The scene from "The Collection" ends with what can either be interpreted as a depraved, humiliating, submission scene involving the father, his sons and one of his son's wife, or a manipulative reversal-domination of the male brood by the wife.

Clearly, Villareal enjoys creating unease and relishes the indefinite. Pinter's work has also been described as "complex and contradictory." In the gray area between tragedy and farce, with a bit of theater-of-the-absurd thrown in, these two are a match, all right.

Love it or leave it
The cast of brave, young actors exhibit such howling rage, such scalding angst, such torrid abandon that it was impressive to behold. It's as if they threw all doubt out the window and submitted their trust completely to Villareal to guide them through the material.

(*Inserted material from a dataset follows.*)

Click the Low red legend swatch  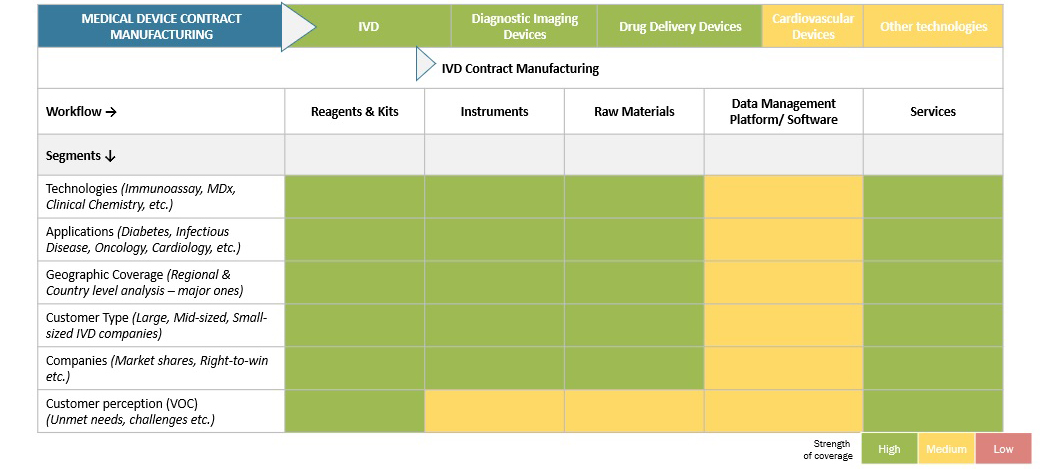pyautogui.click(x=1003, y=449)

All that moaning, shouting and moving about is actually easy to dismiss as gimmicky and a weak attempt at shock value, but for some inexplicable reason, in this off-kilter universe that Villareal has created, he somehow strikes a delicate balance and it works. Audiences who caught Villareal's direction of "Masaganang Ekonomiya" in Virgin Labfest 4 will be familiar with this style of in-your-face theater. His directorial conceits were a bit overwrought "Masganang" and did not quite work, but with some self-editing, it soars in "Pinter Plays."

To be fair, this is a production that not all audiences will like. His staging for "Pinter Plays" is the kind that younger or more adventurous audiences are more likely to appreciate. Given that majority of ATC's audiences are college students, the stage grammar Villareal employs evidently speaks to their language. Even in the more violent scenes onstage, they pick up on the dark comedy of it all and laugh the easiest and the hardest.

All bets are off in this insane, self-contained reality as the show ends on a hilarious note. Baracena and Castillo reprise their earlier father-and-son scene, line-per-line and with the same angry intensity, but this time, in complete gayspeak. It's probably Villareal's punchline and he's winking: if you didn't get it, then most likely, the joke's on you.